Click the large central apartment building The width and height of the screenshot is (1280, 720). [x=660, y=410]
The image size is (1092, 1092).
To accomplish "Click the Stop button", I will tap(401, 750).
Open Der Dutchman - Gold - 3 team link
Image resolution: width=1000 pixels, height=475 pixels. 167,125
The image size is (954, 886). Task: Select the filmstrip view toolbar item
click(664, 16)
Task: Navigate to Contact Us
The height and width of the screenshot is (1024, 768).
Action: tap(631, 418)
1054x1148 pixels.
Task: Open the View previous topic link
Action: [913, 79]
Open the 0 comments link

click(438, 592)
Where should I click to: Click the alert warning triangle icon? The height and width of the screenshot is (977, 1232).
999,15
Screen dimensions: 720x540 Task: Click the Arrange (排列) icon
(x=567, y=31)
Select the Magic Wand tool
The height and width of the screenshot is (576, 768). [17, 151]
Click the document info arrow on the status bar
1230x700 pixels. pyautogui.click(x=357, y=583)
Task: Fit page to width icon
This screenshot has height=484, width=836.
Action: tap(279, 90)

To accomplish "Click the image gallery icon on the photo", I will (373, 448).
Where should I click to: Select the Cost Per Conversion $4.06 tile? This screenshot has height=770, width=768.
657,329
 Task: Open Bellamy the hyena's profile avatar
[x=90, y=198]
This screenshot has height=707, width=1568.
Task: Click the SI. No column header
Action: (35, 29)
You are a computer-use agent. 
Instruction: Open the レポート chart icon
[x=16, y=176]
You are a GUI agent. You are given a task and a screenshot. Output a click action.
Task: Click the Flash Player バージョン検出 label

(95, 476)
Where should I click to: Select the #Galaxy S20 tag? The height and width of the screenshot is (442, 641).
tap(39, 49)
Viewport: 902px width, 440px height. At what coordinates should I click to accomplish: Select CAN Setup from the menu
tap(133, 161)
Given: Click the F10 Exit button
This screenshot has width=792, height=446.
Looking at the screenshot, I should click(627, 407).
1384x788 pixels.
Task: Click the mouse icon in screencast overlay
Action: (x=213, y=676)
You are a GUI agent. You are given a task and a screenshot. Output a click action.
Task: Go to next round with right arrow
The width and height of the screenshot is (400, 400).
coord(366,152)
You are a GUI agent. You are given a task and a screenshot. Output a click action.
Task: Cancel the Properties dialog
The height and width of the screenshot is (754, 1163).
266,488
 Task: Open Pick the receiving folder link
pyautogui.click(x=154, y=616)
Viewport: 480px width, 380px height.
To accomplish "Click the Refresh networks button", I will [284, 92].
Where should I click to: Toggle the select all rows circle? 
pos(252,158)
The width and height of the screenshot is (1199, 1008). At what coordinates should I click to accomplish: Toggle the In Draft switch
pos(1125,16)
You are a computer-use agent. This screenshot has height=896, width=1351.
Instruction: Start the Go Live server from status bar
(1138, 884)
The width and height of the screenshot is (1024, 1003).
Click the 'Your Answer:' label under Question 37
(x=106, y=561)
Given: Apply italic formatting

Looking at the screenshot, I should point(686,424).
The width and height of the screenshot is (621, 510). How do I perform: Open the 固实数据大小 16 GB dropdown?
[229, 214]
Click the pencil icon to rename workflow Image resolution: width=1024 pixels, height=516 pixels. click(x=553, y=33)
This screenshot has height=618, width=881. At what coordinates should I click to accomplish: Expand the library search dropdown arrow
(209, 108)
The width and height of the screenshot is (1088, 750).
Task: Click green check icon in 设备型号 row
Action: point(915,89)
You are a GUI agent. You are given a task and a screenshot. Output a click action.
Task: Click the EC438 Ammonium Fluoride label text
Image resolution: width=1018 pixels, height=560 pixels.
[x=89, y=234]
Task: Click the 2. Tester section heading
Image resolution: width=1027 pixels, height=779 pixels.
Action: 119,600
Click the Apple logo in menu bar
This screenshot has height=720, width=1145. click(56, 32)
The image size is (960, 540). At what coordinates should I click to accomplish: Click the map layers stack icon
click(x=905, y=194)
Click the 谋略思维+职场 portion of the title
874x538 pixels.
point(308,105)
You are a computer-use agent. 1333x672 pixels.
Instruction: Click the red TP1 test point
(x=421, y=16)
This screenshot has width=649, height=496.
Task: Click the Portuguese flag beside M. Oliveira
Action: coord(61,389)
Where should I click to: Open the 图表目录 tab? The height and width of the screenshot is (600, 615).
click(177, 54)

##############################

● **Task statement**
Each record should be transcribed exactly as it was written.

● **Task output**
Click the large central apartment building The width and height of the screenshot is (1280, 720). [x=660, y=410]
The image size is (1092, 1092).
To accomplish "Click the Stop button", I will tap(401, 750).
Open Der Dutchman - Gold - 3 team link
Image resolution: width=1000 pixels, height=475 pixels. 167,125
The image size is (954, 886). Task: Select the filmstrip view toolbar item
click(664, 16)
Task: Navigate to Contact Us
The height and width of the screenshot is (1024, 768).
Action: tap(631, 418)
1054x1148 pixels.
Task: Open the View previous topic link
Action: [913, 79]
Open the 0 comments link

click(438, 592)
Where should I click to: Click the alert warning triangle icon? The height and width of the screenshot is (977, 1232).
999,15
Screen dimensions: 720x540 Task: Click the Arrange (排列) icon
(x=567, y=31)
Select the Magic Wand tool
The height and width of the screenshot is (576, 768). [17, 151]
Click the document info arrow on the status bar
1230x700 pixels. pyautogui.click(x=357, y=583)
Task: Fit page to width icon
This screenshot has height=484, width=836.
Action: tap(279, 90)

To accomplish "Click the image gallery icon on the photo", I will (373, 448).
Where should I click to: Select the Cost Per Conversion $4.06 tile? This screenshot has height=770, width=768.
657,329
 Task: Open Bellamy the hyena's profile avatar
[x=90, y=198]
This screenshot has height=707, width=1568.
Task: Click the SI. No column header
Action: (35, 29)
You are a computer-use agent. 
Instruction: Open the レポート chart icon
[x=16, y=176]
You are a GUI agent. You are given a task and a screenshot. Output a click action.
Task: Click the Flash Player バージョン検出 label

(95, 476)
Where should I click to: Select the #Galaxy S20 tag? The height and width of the screenshot is (442, 641).
tap(39, 49)
Viewport: 902px width, 440px height. At what coordinates should I click to accomplish: Select CAN Setup from the menu
tap(133, 161)
Given: Click the F10 Exit button
This screenshot has width=792, height=446.
Looking at the screenshot, I should click(627, 407).
1384x788 pixels.
Task: Click the mouse icon in screencast overlay
Action: (x=213, y=676)
You are a GUI agent. You are given a task and a screenshot. Output a click action.
Task: Go to next round with right arrow
The width and height of the screenshot is (400, 400).
coord(366,152)
You are a GUI agent. You are given a task and a screenshot. Output a click action.
Task: Cancel the Properties dialog
The height and width of the screenshot is (754, 1163).
266,488
 Task: Open Pick the receiving folder link
pyautogui.click(x=154, y=616)
Viewport: 480px width, 380px height.
To accomplish "Click the Refresh networks button", I will [284, 92].
Where should I click to: Toggle the select all rows circle? 
pos(252,158)
The width and height of the screenshot is (1199, 1008). At what coordinates should I click to accomplish: Toggle the In Draft switch
pos(1125,16)
You are a computer-use agent. This screenshot has height=896, width=1351.
Instruction: Start the Go Live server from status bar
(1138, 884)
The width and height of the screenshot is (1024, 1003).
Click the 'Your Answer:' label under Question 37
(x=106, y=561)
Given: Apply italic formatting

Looking at the screenshot, I should point(686,424).
The width and height of the screenshot is (621, 510). How do I perform: Open the 固实数据大小 16 GB dropdown?
[229, 214]
Click the pencil icon to rename workflow Image resolution: width=1024 pixels, height=516 pixels. click(x=553, y=33)
This screenshot has height=618, width=881. At what coordinates should I click to accomplish: Expand the library search dropdown arrow
(209, 108)
The width and height of the screenshot is (1088, 750).
Task: Click green check icon in 设备型号 row
Action: point(915,89)
You are a GUI agent. You are given a task and a screenshot. Output a click action.
Task: Click the EC438 Ammonium Fluoride label text
Image resolution: width=1018 pixels, height=560 pixels.
[x=89, y=234]
Task: Click the 2. Tester section heading
Image resolution: width=1027 pixels, height=779 pixels.
Action: 119,600
Click the Apple logo in menu bar
This screenshot has height=720, width=1145. click(56, 32)
The image size is (960, 540). At what coordinates should I click to accomplish: Click the map layers stack icon
click(x=905, y=194)
Click the 谋略思维+职场 portion of the title
874x538 pixels.
point(308,105)
You are a computer-use agent. 1333x672 pixels.
Instruction: Click the red TP1 test point
(x=421, y=16)
This screenshot has width=649, height=496.
Task: Click the Portuguese flag beside M. Oliveira
Action: coord(61,389)
Where should I click to: Open the 图表目录 tab? The height and width of the screenshot is (600, 615).
click(177, 54)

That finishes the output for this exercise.